Debtor/Creditor law provides that whatever you can get, your creditors can get. You can have known creditors (i.e., bank/credit card debt) or unknown potential creditors (unforeseen lawsuits, nursing home, and divorce). A typical income-only irrevocable trust permits you to receive the income on your assets, but you must give up your right to your principal. In some irrevocable trusts, you can retain the right to change who gets your assets during your life and after your death, and maintain 100% control of your assets until your mental disability or death (asset protection trusts).
Tax reduction/avoidance trusts are much more restrictive than asset protection trusts. Typically, you cannot retain any right to control or access any of the assets in an irrevocable tax reduction/avoidance trust. There are many irrevocable trusts available that are quite flexible and grantor-friendly. You should consult a qualified estate planning attorney to get counseled on all your options before creating an irrevocable trust.
If you become sick or disabled, either temporarily or permanently, who will make decisions for you?
A Power of Attorney allows you to appoint someone (your Agent) you trust to handle your affairs if you cannot do so.
If you cannot pay bills, get records or make other decisions, your family will be prevented from helping you get treatment, pay doctors or for Medicare.
If your loved one becomes incapacitated and does not have a Power of Attorney, your family may have to file what is known as a Guardianship Proceeding to obtain guardianship of the incapacitated person. This process involves the Court, several lawyers, doctors and usually costs several thousand dollars.

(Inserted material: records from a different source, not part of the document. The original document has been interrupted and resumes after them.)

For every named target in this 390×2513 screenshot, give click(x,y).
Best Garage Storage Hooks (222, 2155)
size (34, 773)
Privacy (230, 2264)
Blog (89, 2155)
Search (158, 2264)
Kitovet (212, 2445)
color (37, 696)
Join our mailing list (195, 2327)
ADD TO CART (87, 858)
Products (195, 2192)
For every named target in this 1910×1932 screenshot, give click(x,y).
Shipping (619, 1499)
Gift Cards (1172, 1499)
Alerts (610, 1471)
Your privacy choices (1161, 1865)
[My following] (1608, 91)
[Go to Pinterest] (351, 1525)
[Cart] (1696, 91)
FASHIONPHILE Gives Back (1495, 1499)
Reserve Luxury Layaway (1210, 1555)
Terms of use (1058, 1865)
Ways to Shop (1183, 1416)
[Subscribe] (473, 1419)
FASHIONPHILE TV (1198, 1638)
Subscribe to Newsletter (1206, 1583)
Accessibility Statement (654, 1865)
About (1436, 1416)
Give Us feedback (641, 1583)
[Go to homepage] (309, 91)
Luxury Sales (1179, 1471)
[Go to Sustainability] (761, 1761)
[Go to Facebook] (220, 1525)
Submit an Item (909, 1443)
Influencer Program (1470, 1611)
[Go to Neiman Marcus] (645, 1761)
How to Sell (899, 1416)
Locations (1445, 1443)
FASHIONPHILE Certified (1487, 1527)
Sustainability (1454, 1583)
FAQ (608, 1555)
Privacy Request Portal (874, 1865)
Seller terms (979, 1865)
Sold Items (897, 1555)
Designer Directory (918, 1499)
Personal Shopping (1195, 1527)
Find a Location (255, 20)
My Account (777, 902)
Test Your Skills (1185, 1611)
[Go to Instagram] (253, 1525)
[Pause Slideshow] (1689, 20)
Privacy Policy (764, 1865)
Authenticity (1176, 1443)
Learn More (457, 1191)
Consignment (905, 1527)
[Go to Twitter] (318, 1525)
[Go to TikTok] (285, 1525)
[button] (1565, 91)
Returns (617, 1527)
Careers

A Power of Attorney might cost a few hundred dollars.
A well drafted Power of Attorney will allow your Agent to preserve your assets in the event that you need nursing home care for your loved ones.
It is important that you give your family the tools to help you if you cannot help yourself.
A Health Care Power of Attorney allows you to appoint an Agent to make decisions on your treatment and your medication, obtain your medical records through a HIPPA waiver, admit you into a care facility and request a Do Not Resuscitate (DNR) Order from a licensed physician.
This document is often coupled with a Living Will, which sets forth your end of life directives. You determine whether you want to be supported with life sustaining machines and whether you want tube feeding and hydration or just to be kept comfortable.